私の頬に添えられた手が意味することは分かる。
更には過去、蝦夷の地でかわしたこともあった行為。
千景さんが口吸いをする時の動きだ。
しかし今回は千景さんがそれ以上私に近づくことはなかった。
ただ、少し寂しそうに目を細めただけ。
実はこの状況に陥ったのは初めてではないし、一度二度という少ない数でもない。
こうなった後必ず千景さんは後ろを向き言う。
「すまない」
私は自分の頬に涙が伝ったのがわかった。
今まで溜め込んでいた涙が堰を切ったように溢れ出し、俯く。
すると黙っている私に違和感を覚えたのか千景さんが振り返るのがわかった。
「どうしたんだ。

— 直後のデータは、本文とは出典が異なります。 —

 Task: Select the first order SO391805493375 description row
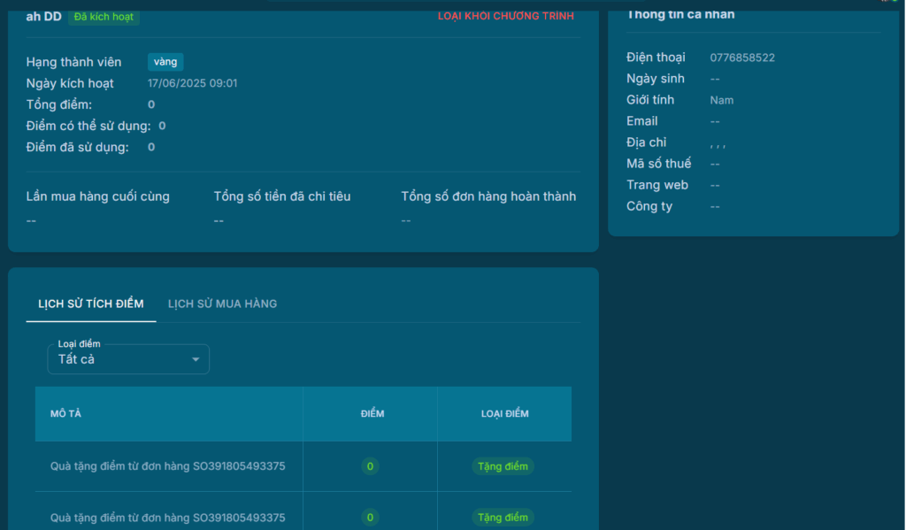(x=167, y=466)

なぜ泣く。いや、愚問であったな…」
もう一度すまないと謝ると更に悲しげに目を伏せた千景さん。
「千景さん。私では駄目なのですか。私は…貴方に相応しい妻にはなれませんか?」
思わず漏れた本音に静寂が落ちる。
祝言を挙げ、千景さんの里で暮らすようになった私たちの距離は一向に縮まることなく、ようやく良い雰囲気になったとしても千景さんは直前で去ってしまう。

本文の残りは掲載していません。